La joven abrió una de las hojas de la ventana y pronunció una corta alocución en la que explicó que Chemosh había retornado al mundo con poderes nuevos y más fuertes que antes. El retumbo de los truenos y el chisporroteo de los relámpagos la interrumpían constantemente, pero ella perseveró y la multitud estuvo pendiente de cada palabra que decía. A Chemosh ya no le interesaba ir a cementerios para levantar a los muertos de sus tumbas, les explicó. Le interesaban la vida y los vivos, y tenía un don especial que ofrecer a cualquiera que lo siguiera. Todos sus fieles recibirían la vida eterna.
—Jamás os haréis más viejos de lo que sois hoy —prometió—. Jamás enfermaréis. No conoceréis el frío ni el cansancio ni el miedo. Seréis inmunes a las dolencias. Nunca saborearéis la amargura de la muerte.
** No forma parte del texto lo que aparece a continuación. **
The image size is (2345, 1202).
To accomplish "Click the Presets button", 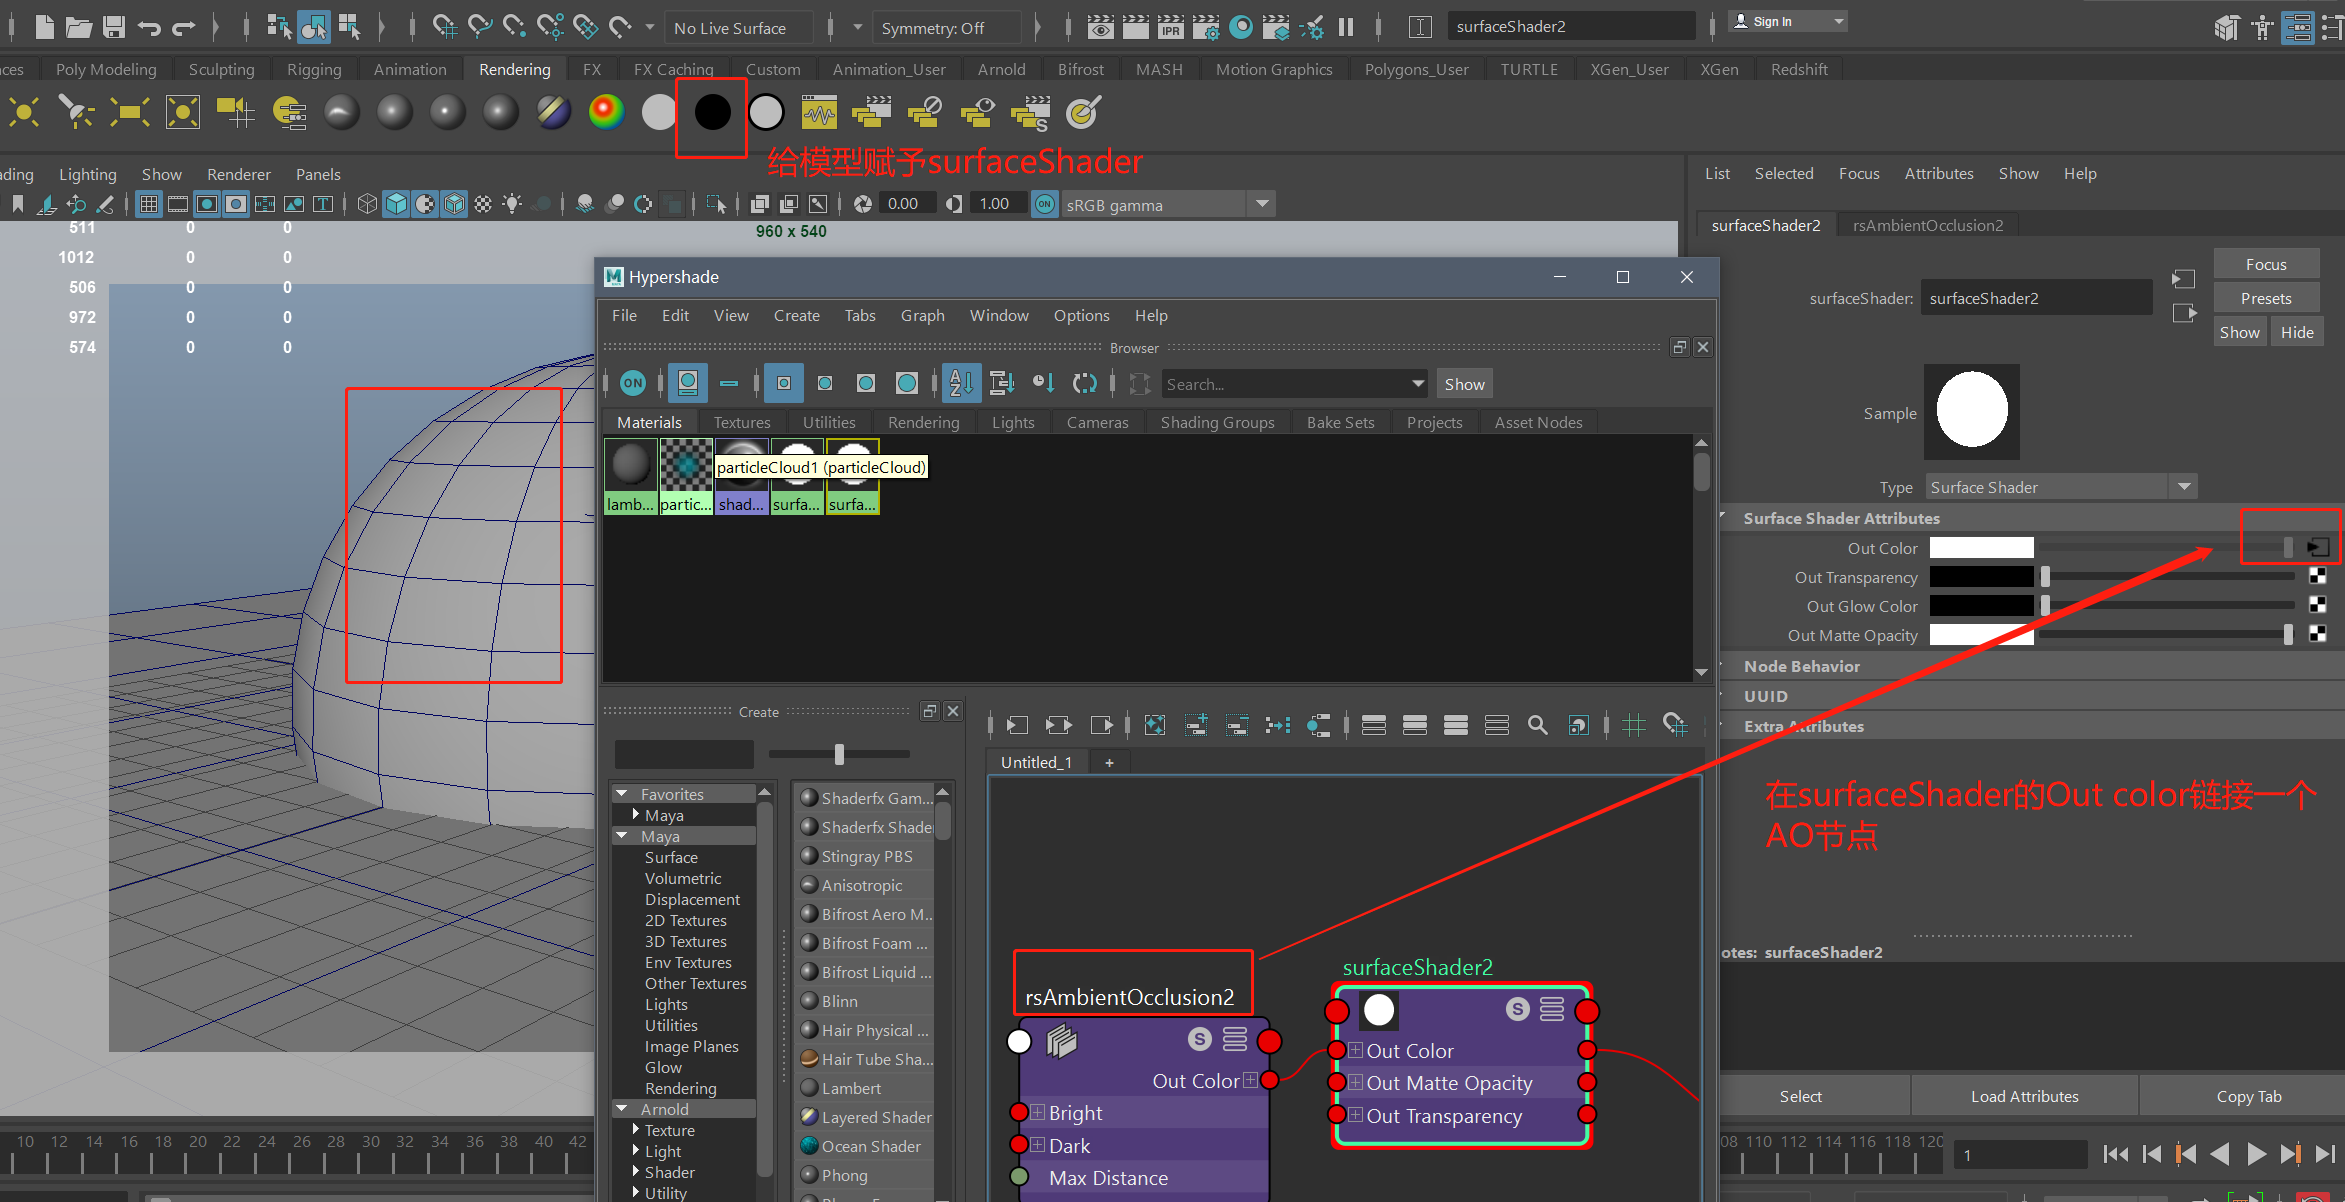I will [x=2265, y=298].
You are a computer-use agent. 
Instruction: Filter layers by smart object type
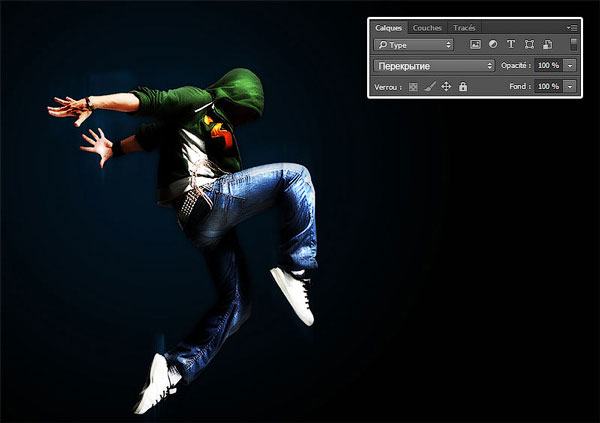(x=545, y=45)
—¡Yo me haré seguidor! ¡Pero sólo si bajas aquí y me enseñas el camino tú! —se burló un joven, uno de los mejores clientes de la taberna con el aguardiente enano.
La multitud se echó a reír. Mina le sonrió.
—Soy la Suma Sacerdotisa de Chemosh y he venido a transmitir el mensaje del dios a su pueblo —dijo en tono agradable—. Si dices en serio que te harás uno de sus seguidores, Chemosh verá dentro de tu corazón y te enviará a alguien en su nombre.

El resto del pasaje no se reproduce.